Inching her way through her mother’s living room, Minnie squeezes between the south wall, where the fireplace used to be, and one of the massive piles of stuff that has built up to shoulder height over a period of time. Technically, the fireplace is still there, but Minnie hasn’t set eyes on it for years. Her mother long ago used the brick cave that was designed to hold a fire for a repository of old bank statements, tax returns, newspapers and magazines. Stacks of stuff now engulf the hearth and continue precariously up to cover the mantel and the wall above the mantel.
Turning sideways to make the going easier, she continues down the “goat path”, occasionally catching a glimpse of the carpeted floor below. She knows her mother is home because the old Buick is parked in the driveway.
“Mother?” she calls.
Minnie’s voice is muffled in the densely packed room. She edges past one of the pianos that can still be played, if you don’t mind standing up to play and leaning over the cardboard boxes full of clothing and purses and gloves that are stacked on the piano bench. The top and legs of the piano are invisible, hidden behind and under more stacks of sheets and towels, clothes needing folding, and books. Lots of books.
The room is dimly lit. All of the windows are obliterated by stuff and the afternoon sunshine only shines through an occasional chink. From the street the house looks unoccupied, even at night, unless Gloria remembers to turn on the porch light. ‘Good thing they bought a house with skylights’, Minnie muses to herself, looking up. There is so much leaf debris on the skylights that they don’t do much good. It’s been five years since she last visited her mom, and not much has changed. Except that there are now several large plastic storage units lined up on the driveway, taking up the space of a second car. Gloria told her about those last year. “I need a bigger house,” she had said.
The opening to the kitchen is a few paces ahead and to the right. The door is half blocked leaving space enough for only one person to squeeze through. The kitchen used to be the center of their family life when Minnie was a child. Minnie caught a whiff of a very bad odor when she was out in the front room. Now she can barely stand it. In front of her is the kitchen table, which is piled high with a mountain of papers, books, magazines and mail. One corner – about the size of a dinner plate – of the yellow Formica tabletop is visible. Fruit flies hover over a wooden bowl full of decomposing oranges.

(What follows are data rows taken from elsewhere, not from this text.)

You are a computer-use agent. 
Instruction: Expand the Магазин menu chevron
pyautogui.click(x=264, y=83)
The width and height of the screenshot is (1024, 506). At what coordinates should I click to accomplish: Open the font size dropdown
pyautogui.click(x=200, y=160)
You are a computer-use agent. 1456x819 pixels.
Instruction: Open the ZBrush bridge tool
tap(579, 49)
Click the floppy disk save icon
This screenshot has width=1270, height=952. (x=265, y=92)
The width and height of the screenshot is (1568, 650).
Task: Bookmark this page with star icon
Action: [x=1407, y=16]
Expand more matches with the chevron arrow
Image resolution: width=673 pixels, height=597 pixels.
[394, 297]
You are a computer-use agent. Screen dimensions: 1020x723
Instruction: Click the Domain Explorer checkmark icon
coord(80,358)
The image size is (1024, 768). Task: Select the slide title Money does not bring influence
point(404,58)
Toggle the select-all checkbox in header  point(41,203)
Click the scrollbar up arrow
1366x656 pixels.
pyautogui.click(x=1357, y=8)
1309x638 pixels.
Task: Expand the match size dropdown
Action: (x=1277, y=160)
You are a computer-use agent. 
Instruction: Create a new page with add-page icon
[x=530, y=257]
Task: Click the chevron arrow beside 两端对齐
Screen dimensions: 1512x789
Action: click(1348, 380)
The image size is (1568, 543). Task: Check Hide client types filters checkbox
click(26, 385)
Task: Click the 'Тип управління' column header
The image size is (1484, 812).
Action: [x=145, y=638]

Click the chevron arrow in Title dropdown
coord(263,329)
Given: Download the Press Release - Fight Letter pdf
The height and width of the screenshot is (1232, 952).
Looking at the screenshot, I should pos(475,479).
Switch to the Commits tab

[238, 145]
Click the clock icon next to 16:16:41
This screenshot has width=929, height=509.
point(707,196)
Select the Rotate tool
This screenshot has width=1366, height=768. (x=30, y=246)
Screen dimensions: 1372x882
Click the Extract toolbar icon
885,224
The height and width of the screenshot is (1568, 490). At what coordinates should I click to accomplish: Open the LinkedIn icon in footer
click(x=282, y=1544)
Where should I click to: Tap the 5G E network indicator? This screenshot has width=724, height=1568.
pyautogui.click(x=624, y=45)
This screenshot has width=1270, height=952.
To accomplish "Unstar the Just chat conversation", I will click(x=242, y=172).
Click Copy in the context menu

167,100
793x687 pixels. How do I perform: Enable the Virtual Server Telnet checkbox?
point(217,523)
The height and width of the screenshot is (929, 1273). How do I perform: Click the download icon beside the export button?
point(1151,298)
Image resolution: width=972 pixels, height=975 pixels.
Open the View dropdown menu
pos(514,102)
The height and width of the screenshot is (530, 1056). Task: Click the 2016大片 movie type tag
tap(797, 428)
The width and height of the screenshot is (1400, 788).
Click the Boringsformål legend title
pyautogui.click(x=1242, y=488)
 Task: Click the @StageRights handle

Daylight leaks in through the plants outside the window over the kitchen sink, which is piled high with dirty dishes. There is just enough floor space in the kitchen to move from table to sink to stove to refrigerator. The kitchen door to the yard out back is completely blocked by empty grocery bags stuffed with plastic bags, empty cans and wine bottles, and trash. Minnie edges around the table, past the sink to the refrigerator. The door hangs ajar, and she cannot push it shut because of the overflow of food. The meat drawer and vegetable drawer won’t close, and each shelf is crammed with food.
“Mom!” she yells, turning away, her stomach lurching from the stench, tears pricking her eyes.